上水道と下水道の基本-普及率や法規制

衛生設備の話をするうえで欠かせないのが、上水道と下水道です。
上水道と下水道の基本をざっと見ておきましょう。

上水道の基本

上水道とは、一般的に「水道」と言われているものとほぼ同義で、飲料可能な水の公共的な供給設備のことを言います。

日本の水道普及率は2018年で98%に達しています。
普及率が100%の都道府県が、東京・大阪・沖縄で、最低が秋田の91.4%です。
(H30.3月現在:厚生労働省 水道の基本統計)

水道水の水質基準

水道水は、河川や井戸などから水を取り、浄水場で浄化してから一般の家庭などに送られます。
そのため、取水する川や湖の水質が悪化すると、凝集剤や滅菌・消毒用の薬物が多く注入されることになります。

水道水は水質の基準が厚生労働省で決められています。
上水道の水質基準は以下の3種類を覚えておきましょう。

  1. 水質基準項目(51項目)
  2. 水質管理目標設定項目(26項目)
  3. 要検討項目(44項目)

①水質基準項目(51項目)とは

水道水として基準値以下であることが求められる項目であり、水道法により検査が義務づけられているものです。
健康関連31項目と生活上支障関連20項目で成り立っています。

②水質管理目標設定項目(26項目)

今後水道水中で検出される可能性があるなど、水質管理上留意する必要がある項目です。
健康関連13項目と生活支障関連13項目で成り立っています。

③要検討項目(47項目)

毒性評価が定まらないことや、浄水中の存在量が不明等の理由から水質基準項目、水質管理目標設定項目に分類できない項目です。
今後、必要な情報・地検の収集に努めていくべき項目です。

水質基準の目標値などの詳細は、厚生労働省のHPで確認ができます。

水道の種類について

水道にもいくつかの種類があることを知っていますか?
大きくは4つに分けられます。

水道事業・・・水道事業は簡易水道事業と上水道事業に分かれます。

簡易水道事業・・・給水人口が101人以上5000人以下である水道により、水を供給する水道事業です。
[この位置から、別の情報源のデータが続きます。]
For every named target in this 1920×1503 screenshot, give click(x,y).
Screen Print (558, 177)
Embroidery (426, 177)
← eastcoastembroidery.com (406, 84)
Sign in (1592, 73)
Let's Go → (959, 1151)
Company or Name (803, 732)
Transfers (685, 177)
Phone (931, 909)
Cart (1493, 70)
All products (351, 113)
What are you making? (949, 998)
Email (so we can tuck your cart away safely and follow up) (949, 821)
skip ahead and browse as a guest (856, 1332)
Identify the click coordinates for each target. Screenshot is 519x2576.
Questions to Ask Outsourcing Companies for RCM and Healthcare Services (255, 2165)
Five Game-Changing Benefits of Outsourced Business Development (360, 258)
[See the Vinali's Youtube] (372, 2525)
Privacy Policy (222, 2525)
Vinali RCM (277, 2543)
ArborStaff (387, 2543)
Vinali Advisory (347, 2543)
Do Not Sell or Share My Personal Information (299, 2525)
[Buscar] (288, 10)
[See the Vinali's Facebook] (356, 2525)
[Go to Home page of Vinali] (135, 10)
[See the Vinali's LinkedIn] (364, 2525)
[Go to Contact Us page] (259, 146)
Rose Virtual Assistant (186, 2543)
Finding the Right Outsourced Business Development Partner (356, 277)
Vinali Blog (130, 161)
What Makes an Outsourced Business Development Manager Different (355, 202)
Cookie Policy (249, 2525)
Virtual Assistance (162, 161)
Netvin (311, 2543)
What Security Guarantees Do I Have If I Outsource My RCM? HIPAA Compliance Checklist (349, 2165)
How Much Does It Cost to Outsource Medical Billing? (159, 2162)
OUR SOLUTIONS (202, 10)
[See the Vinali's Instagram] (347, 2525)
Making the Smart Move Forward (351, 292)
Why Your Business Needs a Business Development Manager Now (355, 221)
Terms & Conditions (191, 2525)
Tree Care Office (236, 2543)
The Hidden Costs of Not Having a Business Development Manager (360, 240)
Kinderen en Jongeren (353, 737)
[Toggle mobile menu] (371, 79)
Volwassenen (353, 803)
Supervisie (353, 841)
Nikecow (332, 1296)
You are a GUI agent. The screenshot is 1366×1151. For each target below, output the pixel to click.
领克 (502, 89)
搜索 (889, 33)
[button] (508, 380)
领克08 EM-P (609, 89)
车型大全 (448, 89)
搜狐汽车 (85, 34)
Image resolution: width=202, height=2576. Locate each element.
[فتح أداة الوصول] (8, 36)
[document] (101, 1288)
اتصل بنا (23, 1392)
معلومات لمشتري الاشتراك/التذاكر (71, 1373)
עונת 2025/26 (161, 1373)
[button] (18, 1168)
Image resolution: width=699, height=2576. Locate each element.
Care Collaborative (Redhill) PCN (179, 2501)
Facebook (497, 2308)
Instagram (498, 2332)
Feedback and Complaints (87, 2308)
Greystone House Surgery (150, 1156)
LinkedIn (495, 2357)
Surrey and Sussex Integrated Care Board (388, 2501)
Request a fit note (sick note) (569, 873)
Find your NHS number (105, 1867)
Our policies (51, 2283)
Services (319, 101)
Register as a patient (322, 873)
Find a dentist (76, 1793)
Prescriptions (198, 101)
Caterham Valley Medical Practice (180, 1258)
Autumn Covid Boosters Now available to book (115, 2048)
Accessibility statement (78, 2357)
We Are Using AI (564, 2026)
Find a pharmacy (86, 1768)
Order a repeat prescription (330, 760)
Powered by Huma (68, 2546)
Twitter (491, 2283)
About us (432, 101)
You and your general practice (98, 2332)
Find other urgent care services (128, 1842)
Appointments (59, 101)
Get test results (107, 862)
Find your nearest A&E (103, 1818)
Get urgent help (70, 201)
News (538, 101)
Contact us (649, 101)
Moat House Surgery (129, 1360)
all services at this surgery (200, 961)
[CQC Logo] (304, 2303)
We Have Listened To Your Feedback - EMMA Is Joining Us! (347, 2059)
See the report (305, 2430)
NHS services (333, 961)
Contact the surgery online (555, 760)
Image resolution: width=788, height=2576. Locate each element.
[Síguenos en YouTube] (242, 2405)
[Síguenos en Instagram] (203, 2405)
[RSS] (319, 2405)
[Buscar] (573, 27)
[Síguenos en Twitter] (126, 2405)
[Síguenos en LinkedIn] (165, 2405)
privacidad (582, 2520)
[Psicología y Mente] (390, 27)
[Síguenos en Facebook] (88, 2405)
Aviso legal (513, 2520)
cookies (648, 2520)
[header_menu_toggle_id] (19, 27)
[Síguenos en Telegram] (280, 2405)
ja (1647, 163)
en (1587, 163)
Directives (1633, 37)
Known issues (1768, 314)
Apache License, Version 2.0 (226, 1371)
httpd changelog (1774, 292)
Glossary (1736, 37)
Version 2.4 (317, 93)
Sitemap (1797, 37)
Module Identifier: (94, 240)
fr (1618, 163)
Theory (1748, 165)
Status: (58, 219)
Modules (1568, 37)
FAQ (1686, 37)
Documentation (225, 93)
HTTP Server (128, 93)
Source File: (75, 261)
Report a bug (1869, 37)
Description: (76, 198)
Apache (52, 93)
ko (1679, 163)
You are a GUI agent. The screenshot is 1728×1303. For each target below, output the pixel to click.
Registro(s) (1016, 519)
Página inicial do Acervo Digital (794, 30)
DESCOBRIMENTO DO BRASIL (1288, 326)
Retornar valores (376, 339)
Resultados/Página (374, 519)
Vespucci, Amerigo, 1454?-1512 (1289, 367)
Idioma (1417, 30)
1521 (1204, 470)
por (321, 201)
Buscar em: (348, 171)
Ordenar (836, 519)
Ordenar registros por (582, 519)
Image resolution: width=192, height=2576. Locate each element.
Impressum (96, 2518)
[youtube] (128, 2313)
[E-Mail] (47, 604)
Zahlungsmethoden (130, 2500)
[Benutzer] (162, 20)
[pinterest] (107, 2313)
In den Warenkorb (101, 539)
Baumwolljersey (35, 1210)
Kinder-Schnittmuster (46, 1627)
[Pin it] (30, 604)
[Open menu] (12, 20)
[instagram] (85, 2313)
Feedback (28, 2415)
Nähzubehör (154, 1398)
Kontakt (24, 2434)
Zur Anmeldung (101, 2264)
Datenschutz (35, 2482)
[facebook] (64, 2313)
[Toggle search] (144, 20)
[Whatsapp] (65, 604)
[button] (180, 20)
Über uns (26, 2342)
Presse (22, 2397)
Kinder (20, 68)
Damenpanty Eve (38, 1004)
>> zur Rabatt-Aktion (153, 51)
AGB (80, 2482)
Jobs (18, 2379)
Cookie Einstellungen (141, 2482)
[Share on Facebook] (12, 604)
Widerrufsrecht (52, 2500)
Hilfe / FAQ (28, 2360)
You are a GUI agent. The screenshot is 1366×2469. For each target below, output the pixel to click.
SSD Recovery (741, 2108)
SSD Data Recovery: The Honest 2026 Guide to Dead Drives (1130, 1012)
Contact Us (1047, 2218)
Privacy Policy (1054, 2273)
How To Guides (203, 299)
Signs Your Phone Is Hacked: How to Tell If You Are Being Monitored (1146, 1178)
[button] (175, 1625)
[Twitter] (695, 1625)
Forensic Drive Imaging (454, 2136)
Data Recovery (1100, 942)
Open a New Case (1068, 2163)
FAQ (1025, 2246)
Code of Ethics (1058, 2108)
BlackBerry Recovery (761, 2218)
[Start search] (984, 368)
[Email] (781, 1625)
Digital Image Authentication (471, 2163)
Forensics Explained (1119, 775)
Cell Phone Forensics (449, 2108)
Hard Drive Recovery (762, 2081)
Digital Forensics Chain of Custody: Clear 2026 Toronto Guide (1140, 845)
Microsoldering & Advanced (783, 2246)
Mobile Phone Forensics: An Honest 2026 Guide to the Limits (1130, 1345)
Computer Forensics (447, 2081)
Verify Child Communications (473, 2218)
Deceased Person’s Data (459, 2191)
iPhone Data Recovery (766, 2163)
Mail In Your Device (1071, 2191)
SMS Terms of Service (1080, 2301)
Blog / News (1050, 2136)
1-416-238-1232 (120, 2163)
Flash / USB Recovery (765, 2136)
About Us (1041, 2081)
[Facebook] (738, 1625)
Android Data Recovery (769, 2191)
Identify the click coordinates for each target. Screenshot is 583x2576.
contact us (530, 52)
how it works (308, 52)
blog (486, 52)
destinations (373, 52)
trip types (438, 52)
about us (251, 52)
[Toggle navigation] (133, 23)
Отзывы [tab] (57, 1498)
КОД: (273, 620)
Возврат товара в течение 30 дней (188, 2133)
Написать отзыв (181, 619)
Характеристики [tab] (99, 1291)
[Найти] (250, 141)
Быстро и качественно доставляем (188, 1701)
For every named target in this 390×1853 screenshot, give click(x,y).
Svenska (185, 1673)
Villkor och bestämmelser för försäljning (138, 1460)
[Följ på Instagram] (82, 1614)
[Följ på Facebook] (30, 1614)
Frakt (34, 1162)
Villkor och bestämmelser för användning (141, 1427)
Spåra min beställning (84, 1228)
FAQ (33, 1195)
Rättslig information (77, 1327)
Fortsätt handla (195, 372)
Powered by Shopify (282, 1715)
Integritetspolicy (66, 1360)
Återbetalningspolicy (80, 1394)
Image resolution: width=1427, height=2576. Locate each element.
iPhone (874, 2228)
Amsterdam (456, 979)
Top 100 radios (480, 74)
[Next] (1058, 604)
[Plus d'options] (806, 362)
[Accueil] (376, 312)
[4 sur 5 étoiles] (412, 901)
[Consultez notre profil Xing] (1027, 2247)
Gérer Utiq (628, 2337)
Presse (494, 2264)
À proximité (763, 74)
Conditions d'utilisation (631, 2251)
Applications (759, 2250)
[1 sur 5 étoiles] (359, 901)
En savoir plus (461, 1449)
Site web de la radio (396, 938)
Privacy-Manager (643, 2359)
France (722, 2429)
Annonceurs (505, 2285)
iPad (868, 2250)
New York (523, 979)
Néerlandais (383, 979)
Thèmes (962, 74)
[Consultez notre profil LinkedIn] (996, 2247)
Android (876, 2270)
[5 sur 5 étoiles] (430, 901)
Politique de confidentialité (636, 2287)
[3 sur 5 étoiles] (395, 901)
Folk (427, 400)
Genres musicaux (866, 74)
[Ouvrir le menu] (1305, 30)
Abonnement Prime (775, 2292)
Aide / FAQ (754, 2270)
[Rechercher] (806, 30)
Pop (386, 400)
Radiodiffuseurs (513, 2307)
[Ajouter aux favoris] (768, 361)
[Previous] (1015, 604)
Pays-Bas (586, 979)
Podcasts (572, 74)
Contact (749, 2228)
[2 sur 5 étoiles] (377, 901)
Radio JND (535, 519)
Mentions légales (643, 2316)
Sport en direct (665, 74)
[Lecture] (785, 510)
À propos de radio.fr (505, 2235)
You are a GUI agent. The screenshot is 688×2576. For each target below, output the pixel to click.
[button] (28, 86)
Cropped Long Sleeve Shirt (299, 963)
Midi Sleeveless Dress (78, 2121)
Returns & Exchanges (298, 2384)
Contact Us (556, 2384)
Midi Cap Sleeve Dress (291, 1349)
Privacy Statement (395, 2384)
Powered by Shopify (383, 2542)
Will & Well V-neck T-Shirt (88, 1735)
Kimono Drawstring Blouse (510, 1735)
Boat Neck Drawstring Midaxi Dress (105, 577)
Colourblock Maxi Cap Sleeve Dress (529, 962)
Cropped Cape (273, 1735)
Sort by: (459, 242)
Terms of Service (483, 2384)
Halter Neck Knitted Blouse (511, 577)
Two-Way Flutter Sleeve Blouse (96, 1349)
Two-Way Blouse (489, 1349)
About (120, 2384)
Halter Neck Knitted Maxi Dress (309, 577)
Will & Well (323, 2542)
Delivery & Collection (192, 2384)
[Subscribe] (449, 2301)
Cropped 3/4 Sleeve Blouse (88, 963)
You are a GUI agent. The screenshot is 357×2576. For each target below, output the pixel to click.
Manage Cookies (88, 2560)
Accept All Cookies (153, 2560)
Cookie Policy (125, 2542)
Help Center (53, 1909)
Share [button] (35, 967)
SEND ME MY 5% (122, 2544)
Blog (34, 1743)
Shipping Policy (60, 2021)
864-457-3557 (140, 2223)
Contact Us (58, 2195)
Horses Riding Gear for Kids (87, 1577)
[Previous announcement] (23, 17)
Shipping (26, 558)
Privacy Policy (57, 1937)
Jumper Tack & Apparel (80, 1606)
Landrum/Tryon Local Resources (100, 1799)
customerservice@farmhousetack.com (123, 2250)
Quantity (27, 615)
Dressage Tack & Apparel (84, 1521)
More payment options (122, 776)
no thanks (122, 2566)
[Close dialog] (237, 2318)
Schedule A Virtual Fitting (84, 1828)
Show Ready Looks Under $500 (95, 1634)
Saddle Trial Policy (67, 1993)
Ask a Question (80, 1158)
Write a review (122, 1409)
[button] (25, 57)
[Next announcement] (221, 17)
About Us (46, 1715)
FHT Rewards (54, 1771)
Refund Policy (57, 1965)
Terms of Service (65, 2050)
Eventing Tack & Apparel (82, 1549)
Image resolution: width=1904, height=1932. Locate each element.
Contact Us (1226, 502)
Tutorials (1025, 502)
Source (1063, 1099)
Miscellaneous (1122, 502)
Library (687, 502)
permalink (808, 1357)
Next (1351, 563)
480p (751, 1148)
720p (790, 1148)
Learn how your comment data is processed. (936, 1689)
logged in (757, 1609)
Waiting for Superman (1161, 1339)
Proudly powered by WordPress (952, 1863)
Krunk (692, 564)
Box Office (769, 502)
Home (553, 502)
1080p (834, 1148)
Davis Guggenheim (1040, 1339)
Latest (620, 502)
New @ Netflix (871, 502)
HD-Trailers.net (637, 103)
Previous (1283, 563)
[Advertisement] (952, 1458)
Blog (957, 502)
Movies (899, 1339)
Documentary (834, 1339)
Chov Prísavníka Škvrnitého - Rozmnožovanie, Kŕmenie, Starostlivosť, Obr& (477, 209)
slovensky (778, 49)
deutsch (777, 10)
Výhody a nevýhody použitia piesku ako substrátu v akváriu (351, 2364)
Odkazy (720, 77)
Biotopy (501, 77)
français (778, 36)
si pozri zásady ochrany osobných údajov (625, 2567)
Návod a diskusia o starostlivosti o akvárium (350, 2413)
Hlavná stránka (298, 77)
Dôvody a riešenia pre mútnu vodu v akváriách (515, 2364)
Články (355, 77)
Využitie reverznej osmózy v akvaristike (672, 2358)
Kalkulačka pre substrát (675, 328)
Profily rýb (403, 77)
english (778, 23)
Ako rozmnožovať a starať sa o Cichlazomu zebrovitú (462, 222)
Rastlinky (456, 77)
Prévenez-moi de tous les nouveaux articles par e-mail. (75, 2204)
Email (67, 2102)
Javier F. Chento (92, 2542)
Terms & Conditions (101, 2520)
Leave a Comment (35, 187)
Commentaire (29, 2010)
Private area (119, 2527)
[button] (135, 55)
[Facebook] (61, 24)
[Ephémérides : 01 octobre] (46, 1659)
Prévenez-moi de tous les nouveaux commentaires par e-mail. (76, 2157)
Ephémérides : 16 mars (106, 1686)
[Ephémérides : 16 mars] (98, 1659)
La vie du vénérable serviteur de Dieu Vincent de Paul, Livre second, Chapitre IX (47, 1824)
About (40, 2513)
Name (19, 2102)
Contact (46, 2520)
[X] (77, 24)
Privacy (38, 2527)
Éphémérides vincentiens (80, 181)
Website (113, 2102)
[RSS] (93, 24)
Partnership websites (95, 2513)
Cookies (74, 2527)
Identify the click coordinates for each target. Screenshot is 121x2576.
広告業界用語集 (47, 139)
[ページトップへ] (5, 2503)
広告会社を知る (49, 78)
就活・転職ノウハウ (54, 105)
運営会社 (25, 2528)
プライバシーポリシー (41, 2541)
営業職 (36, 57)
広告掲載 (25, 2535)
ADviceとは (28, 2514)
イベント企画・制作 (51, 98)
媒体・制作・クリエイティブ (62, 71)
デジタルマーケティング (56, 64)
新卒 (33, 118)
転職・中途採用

上水道事業・・・簡易水道事業以外の水道事業です。(給水人口5000人以上)

専用水道・・・寄宿舎、社宅等の自家用水道等で100人を超える居住者に 給水するもの又は1日最大給水量が20m3を超えるもの

簡易専用水道・・・他の水道から供給を受ける水のみを水源とし、それを受水槽に受けて建物(マンション、事務所等)内に給するための施設で、その受水槽の有効容量が10立方メートルを超えるものです。

水道用水供給事業・・・水道事業者(水道事業を経営する者)」に対して水道用水を供給する事業です。

下水道の基本

下水道とは、下水を公共用水域へ排出するための施設・設備です。

そもそも下水とは何を指すのか確認しておきましょう。
下水には汚水・雑排水・雨水の3つの種類があります。簡単に説明すると、

  • 汚水・・・し尿を含む水
  • 雑排水・・・し尿を含まない水(洗濯機やお風呂の排水など)
  • 雨水・・・雨が降った後の水

下水道の処理方法には2種類ある

下水道には合流式下水道分流式下水道の2種類があります。

合流式下水道

合流式汚水・雑排水・雨水を合流させて一緒に流します

合流式では雨水も一緒に終末処理場に入ることになるため、大雨の時は処理しきれなくなり、一部をそのまま河川や海に流すことになります。

配管が一系統で工事費も安く済むため以前は多く採用されていましたが、環境に対しては悪影響もあるため、新設の場合はほとんど採用されることはありません。

分流式下水道

分流式汚水・雑排水を汚水管、雨水を雨水管に分けて流します

公共下水道のない地域では、排水をし尿浄化槽で処理した後に公共用水域へ放流します。

下水道については、公共下水道が施設されているか、公共下水道が合流式分流式か、し尿浄化槽が必要になるか、必要な場合に単独処理か合併処理かなど地域によって異なってきます。
役所で事前に確認をしておく必要があります。

この記事のまとめ

上水道・下水道は毎日当たり前に利用しているため、あまり意識をすることもないかもしれません。
しかし、人間が安全・便利に快適な生活を送るためには欠かせない設備なのです。